** ENTRIES SHOWN **
++++++++++

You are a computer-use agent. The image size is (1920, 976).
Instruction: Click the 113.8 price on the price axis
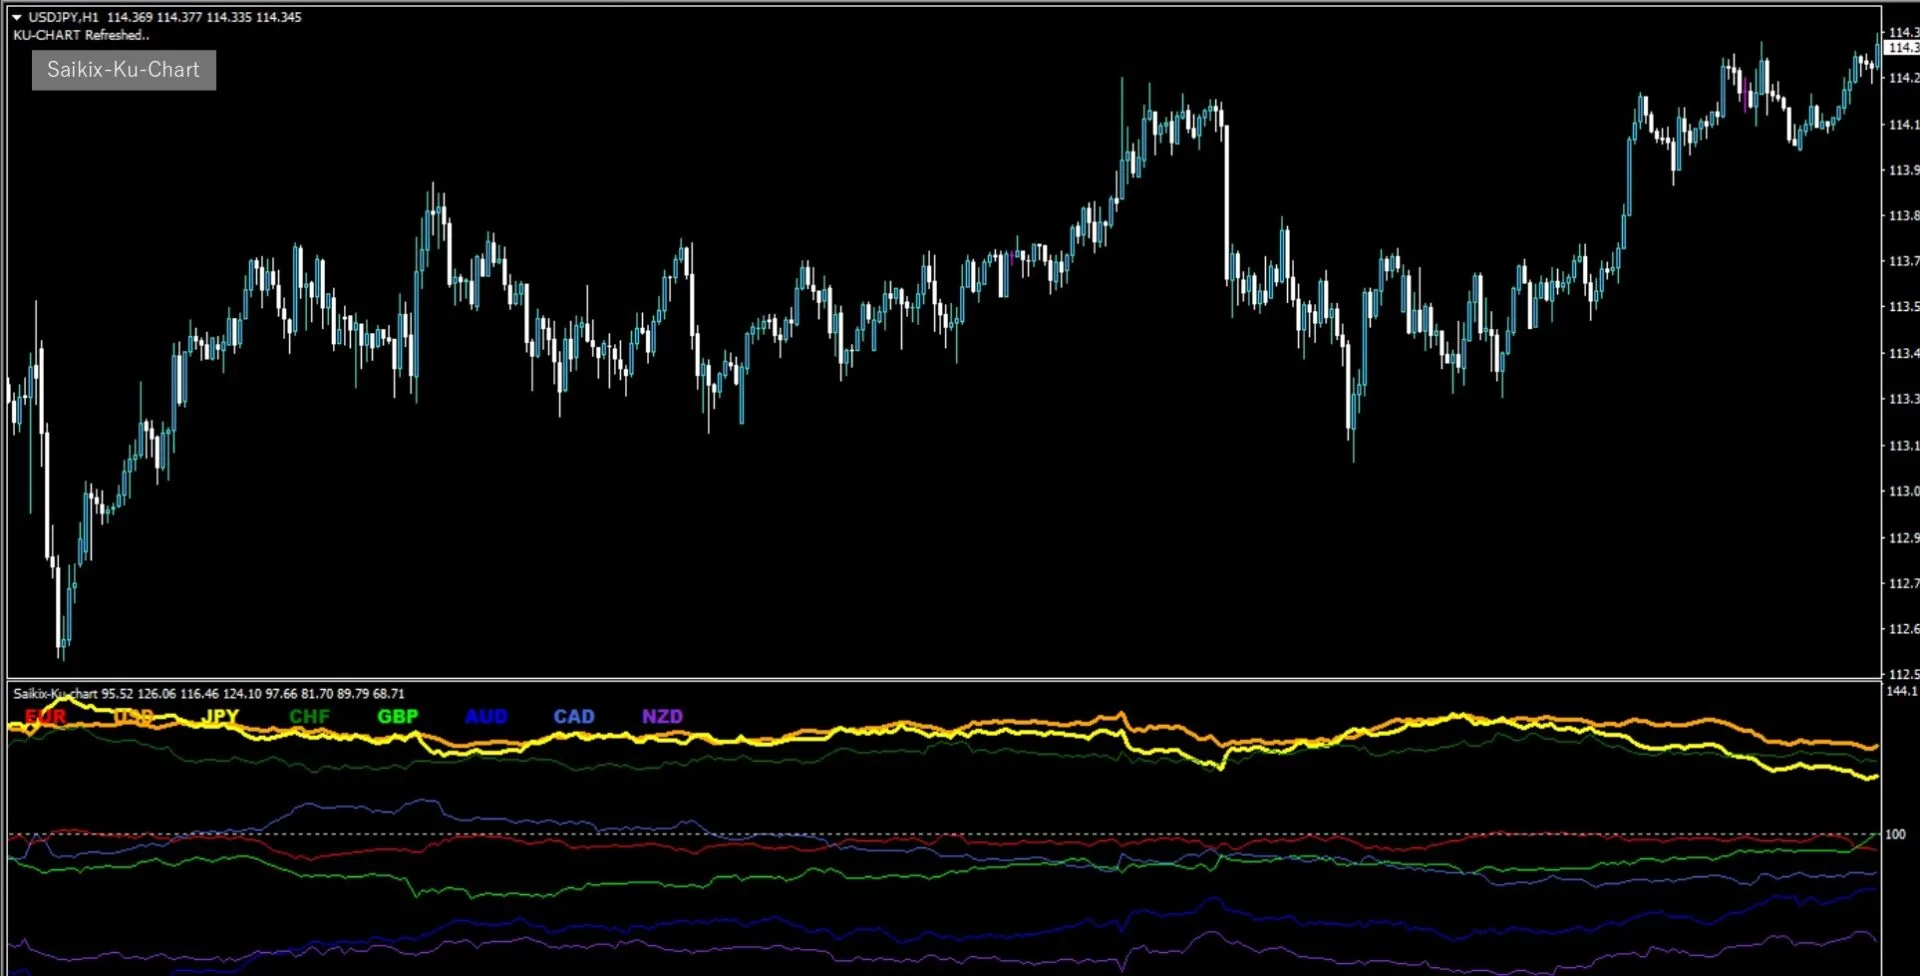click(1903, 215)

++++++++++

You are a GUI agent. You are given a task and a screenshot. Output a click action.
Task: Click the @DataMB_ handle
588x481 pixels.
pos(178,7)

++++++++++

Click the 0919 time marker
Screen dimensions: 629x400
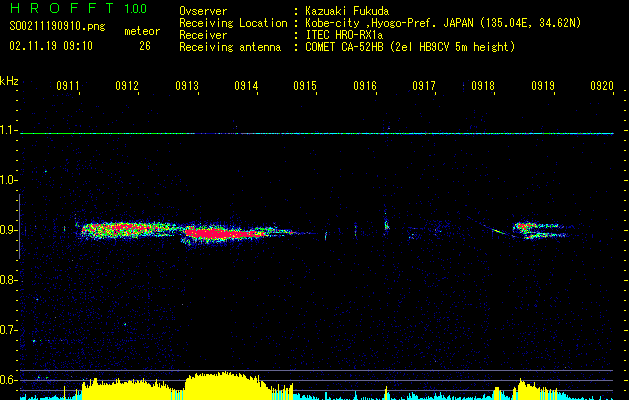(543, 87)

++++++++++

** REQUIRED ACTION **
Identify the lines above that contain the word "agent", then copy them.

** SOLVED EXERCISE **
You are a computer-use agent. The image size is (1920, 976).
You are a GUI agent. You are given a task and a screenshot. Output a click action.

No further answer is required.